A HIGH Court judge yesterday knocked 20pc off Grant Thornton's latest multi-million euro bill for dealing with Quinn Insurance, saying that the work should have become less onerous as the administration dragged on.
The reduction came as Judge Nicholas Kearns approved contractually-agreed fees to merchant bank Macquairie for handling the insurer's sale, as well as legal fees related to the case.
Grant Thornton executives Michael McAteer and Paul McCann took over the day-to-day running of Quinn Insurance in April 2010 after the Central Bank successfully had the insurer put into administration.
The terms of their appointment mean their fees must be regularly approved by the High Court. Yesterday, they asked the court for €2.75m plus expenses to cover the four months from August 1 to November 30 2011.
Mr Kearns said yesterday that he was applying the 20pc reduction for a number of reasons including the fact that the "difficult and completely unprecedented" situation that existed at QIL when the joint administrators were appointed no longer prevailed.
The fees charged by the administrators, the court heard, for the August to November 2011 period were based on similar rates previously approved by the High Court.

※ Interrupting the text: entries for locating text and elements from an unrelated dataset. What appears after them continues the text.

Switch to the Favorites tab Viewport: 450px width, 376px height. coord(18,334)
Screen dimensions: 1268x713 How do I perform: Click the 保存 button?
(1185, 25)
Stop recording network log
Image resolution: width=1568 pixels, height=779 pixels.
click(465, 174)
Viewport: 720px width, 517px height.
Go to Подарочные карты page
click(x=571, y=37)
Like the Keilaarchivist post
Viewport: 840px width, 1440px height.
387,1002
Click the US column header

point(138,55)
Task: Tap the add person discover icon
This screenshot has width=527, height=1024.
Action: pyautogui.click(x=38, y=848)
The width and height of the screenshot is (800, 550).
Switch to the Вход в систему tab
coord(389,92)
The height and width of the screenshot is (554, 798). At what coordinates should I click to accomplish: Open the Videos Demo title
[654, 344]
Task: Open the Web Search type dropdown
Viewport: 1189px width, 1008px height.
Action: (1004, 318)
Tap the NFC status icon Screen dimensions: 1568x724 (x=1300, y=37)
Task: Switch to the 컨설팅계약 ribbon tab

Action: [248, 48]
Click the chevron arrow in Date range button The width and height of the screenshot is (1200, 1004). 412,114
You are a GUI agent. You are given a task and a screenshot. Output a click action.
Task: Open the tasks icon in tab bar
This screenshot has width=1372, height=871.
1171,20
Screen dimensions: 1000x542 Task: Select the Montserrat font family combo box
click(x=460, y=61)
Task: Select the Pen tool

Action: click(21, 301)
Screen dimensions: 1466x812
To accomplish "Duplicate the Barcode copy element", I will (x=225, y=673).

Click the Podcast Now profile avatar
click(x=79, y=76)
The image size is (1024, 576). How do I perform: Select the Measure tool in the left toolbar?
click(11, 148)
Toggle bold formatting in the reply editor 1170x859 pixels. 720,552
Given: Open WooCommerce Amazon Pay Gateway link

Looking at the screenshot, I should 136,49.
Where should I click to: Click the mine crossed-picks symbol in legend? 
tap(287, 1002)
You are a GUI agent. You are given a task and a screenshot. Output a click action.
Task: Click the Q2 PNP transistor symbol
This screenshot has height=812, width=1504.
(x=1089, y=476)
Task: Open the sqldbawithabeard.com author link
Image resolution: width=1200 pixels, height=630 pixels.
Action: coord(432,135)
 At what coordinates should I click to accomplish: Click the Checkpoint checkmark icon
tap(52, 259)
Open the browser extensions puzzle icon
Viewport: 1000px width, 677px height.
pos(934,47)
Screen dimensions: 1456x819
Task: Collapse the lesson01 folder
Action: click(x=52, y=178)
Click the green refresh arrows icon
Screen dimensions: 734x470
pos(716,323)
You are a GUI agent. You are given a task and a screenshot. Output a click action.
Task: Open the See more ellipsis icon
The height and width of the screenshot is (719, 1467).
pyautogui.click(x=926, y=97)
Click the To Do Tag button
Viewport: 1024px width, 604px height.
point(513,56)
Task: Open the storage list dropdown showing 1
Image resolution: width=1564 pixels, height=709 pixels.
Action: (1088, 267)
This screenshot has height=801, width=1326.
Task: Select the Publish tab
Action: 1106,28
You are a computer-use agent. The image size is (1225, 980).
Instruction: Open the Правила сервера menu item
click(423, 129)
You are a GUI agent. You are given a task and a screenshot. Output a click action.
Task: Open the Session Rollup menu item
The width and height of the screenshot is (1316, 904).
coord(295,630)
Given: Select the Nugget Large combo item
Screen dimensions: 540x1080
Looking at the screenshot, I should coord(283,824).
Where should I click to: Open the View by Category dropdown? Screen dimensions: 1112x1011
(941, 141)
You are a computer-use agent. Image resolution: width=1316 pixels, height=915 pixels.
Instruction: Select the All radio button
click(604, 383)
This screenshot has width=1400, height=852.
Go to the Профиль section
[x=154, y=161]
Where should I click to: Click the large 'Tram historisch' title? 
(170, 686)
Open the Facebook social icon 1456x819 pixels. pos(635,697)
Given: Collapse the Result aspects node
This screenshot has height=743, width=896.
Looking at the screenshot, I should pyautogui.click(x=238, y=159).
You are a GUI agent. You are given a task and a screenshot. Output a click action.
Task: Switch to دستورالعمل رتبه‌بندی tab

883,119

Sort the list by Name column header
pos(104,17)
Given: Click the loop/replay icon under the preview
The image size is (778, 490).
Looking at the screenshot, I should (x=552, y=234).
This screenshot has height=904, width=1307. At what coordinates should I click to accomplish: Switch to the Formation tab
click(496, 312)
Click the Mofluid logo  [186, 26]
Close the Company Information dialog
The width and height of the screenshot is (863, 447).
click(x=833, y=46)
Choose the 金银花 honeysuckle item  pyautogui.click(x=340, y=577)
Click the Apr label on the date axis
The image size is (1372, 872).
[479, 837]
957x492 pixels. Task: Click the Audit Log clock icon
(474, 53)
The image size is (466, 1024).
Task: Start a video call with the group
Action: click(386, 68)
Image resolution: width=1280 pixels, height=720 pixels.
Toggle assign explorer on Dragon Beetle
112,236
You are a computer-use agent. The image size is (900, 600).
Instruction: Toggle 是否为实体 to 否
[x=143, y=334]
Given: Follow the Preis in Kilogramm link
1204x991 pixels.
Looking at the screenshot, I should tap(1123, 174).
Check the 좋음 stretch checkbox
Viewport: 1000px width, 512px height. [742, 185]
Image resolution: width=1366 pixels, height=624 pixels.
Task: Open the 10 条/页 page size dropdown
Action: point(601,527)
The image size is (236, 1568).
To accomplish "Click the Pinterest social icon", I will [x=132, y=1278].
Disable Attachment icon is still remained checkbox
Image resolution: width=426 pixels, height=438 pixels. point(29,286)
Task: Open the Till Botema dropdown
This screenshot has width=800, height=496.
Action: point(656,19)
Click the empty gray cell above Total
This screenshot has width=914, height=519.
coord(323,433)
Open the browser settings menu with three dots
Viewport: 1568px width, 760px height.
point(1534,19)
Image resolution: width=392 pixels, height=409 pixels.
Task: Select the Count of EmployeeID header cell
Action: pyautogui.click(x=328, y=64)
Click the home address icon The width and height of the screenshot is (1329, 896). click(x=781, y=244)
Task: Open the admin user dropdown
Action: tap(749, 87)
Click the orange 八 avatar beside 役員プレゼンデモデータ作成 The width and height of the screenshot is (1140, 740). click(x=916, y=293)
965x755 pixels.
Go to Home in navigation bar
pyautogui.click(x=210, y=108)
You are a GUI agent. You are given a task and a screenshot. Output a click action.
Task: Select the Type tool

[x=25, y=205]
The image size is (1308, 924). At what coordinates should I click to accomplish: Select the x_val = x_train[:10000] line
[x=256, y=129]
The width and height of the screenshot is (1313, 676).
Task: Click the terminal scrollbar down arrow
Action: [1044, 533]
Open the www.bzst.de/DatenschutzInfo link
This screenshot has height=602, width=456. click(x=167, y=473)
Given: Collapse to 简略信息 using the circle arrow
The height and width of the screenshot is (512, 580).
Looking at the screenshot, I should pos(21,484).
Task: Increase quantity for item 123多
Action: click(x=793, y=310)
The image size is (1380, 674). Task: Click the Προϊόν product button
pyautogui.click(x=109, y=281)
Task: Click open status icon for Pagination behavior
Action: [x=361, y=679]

Judge Kearns said that he was also taking into account other factors including the sharp downturn in Ireland's economic situation since the joint administrator's appointment and that in cases before the Commercial Court, judges had cut administrative fees sought by professionals.
A lot of the work conducted by the joint administrators had now become routine, he added. The September sale of most of the insurer had significantly reduced the burden on the administrators, he added.
The fees to Macquarie had previously been described as "substantial" but were not disclosed in court because of their commercially sensitivity.